### What you should do
Count, in the entries, the lines with "plus". Answer with the number only.
======== Data supplied
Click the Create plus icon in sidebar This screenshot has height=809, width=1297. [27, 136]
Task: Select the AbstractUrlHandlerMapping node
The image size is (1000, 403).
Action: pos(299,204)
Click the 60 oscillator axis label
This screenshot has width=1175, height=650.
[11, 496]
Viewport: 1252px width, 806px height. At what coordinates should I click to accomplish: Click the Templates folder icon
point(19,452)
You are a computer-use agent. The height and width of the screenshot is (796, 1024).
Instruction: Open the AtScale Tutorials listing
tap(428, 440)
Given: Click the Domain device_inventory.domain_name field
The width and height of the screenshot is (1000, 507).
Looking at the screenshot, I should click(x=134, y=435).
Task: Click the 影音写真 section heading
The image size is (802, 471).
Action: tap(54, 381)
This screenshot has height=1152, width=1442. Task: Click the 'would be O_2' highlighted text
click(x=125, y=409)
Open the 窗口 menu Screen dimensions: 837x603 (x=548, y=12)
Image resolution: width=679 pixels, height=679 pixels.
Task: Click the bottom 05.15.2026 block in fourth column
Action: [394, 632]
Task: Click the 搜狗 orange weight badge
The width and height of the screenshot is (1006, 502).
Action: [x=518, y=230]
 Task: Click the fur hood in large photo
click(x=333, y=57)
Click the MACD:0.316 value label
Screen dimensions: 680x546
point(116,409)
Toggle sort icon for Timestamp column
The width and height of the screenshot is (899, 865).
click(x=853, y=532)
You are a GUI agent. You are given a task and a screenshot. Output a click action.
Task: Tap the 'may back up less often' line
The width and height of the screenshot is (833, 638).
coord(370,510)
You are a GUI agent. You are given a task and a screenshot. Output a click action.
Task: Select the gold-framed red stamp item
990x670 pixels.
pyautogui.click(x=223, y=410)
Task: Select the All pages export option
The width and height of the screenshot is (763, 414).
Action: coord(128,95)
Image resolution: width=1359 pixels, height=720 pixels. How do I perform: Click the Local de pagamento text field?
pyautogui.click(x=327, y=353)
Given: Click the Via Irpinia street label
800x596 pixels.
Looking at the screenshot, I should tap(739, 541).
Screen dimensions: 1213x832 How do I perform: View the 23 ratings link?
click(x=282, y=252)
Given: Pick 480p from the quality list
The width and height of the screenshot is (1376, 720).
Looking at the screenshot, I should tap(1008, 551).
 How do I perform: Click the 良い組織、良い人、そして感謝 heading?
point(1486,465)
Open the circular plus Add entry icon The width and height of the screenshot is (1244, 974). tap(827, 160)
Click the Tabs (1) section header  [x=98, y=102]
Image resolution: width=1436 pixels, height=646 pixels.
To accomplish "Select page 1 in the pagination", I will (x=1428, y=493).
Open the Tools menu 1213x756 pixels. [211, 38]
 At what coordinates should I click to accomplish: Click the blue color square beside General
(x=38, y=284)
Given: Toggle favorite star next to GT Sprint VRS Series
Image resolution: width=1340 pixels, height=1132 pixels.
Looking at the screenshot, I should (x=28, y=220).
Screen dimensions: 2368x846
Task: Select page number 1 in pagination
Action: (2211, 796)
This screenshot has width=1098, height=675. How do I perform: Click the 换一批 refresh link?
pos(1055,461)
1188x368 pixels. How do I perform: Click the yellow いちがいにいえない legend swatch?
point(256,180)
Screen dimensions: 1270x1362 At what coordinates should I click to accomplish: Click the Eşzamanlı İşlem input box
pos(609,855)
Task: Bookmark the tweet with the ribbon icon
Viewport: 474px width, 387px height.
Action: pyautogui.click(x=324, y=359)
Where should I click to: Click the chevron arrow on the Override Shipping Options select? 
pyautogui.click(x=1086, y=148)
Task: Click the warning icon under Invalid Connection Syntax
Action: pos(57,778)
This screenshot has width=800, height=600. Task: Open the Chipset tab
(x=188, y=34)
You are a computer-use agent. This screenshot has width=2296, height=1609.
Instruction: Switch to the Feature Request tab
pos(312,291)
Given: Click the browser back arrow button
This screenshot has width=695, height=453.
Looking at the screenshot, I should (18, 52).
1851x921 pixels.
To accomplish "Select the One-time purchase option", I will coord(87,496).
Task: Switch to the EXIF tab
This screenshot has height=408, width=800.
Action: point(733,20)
================
### Result for this exercise
2